Isto porque, quanto ao adquirente de baixa renda, deve se considerar que o investimento por ele promovido para a compra de uma unidade habitacional envolve abster-se de diversos gastos que os demais adquirentes não se veem obrigados a abrir mão, como o lazer familiar. E isso, por si só, enquadra-se em uma situação extraordinária.

Fora isso, também deve ser considerado que os adquirentes de baixa renda, por suas condições financeiras, na maioria das vezes não possuem direito ao pleito de indenização material, por não possuírem os meios para a comprovação de que, por exemplo, teriam pago aluguel no período em que ocorreu atraso na entrega do imóvel. Diante disso, o arbitramento de condenações a título de danos morais acaba se revelando como a única forma de compensação.

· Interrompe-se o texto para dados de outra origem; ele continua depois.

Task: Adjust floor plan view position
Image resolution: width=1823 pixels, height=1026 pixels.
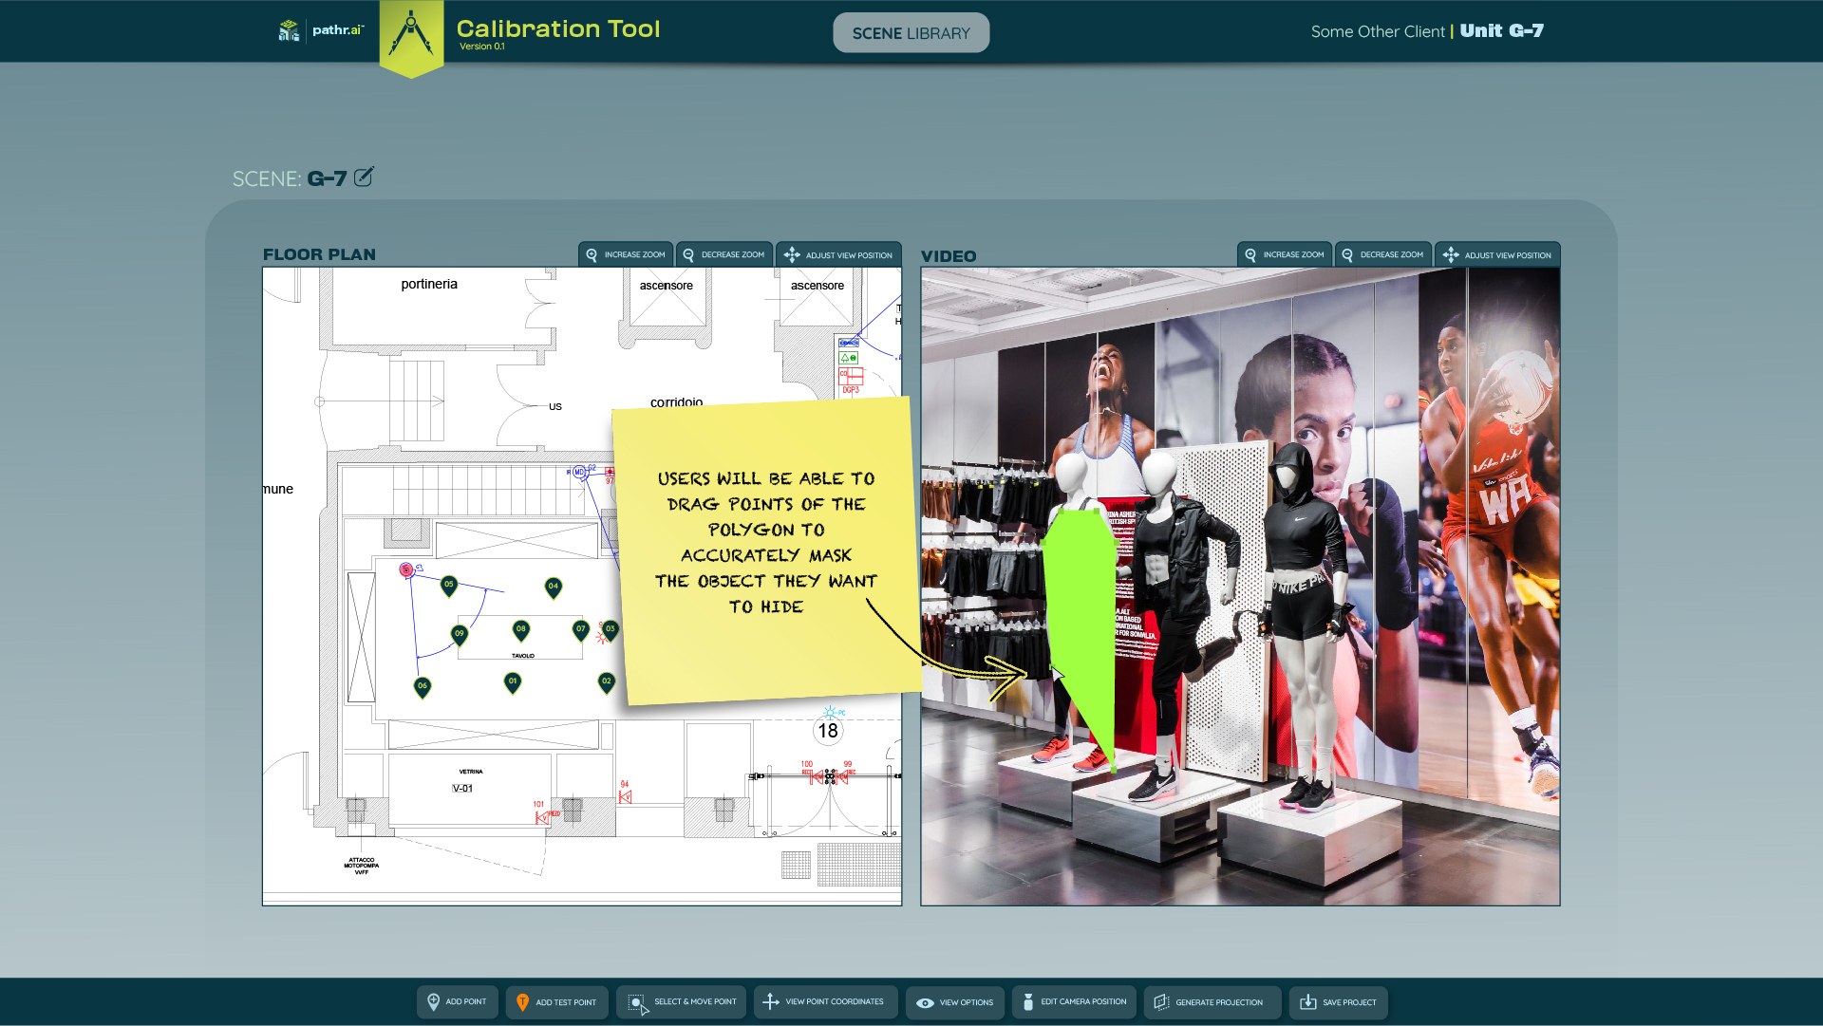Action: pyautogui.click(x=838, y=254)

Em verdade, tem-se que a conclusão extraída desse julgamento não é a alteração do entendimento pacificado de que o mero descumprimento do contrato pela construtora/incorporadora passará a ensejar danos morais. O que se configurou foi a fixação jurisprudencial de uma situação extraordinária que ensejará danos morais, ainda que o único debate do processo resida no descumprimento do contrato pela construtora/incorporadora, qual seja, a condição de baixa renda do adquirente.

Portanto, aqueles que empreendem no mercado por meio do PMCMV, diante da peculiaridade específica do adquirente neste negócio, deverão estar atentos a necessidade de agirem com maior cautela para que o contrato seja cumprido, sob pena de estarem expostos a relevantes indenizações que, até então, não eram arbitradas, aumentando o risco do negócio e tornando o papel da sua defesa mais difícil.

 

​Autor: ​Hugo Pellegrini é advogado da Área Corporativa do Marins Bertoldi Advogados.


[1] Confira-se: (…) A jurisprudência do STJ vem evoluindo, de maneira acertada, para permitir que se observe o fato concreto e suas circunstâncias, afastando o caráter absoluto da presunção de existência de danos morais indenizáveis. (…) Nesse contexto, deve-se identificar no caso concreto uma verdadeira agressão ou atentado à dignidade da pessoa humana, capaz de ensejar sofrimentos e humilhações intensos, descompondo o equilíbrio psicológico do indivíduo por um período de tempo desarrazoado. Em outras palavras, inadimplemento contratual não configura, necessariamente, dano moral, pois incapaz de agredir diretamente a dignidade humana.

(STJ, Terceira Turma, REsp 1.641.037/SP, Relatora Ministra Nancy Andrighi, julgamento em 19/12/2016).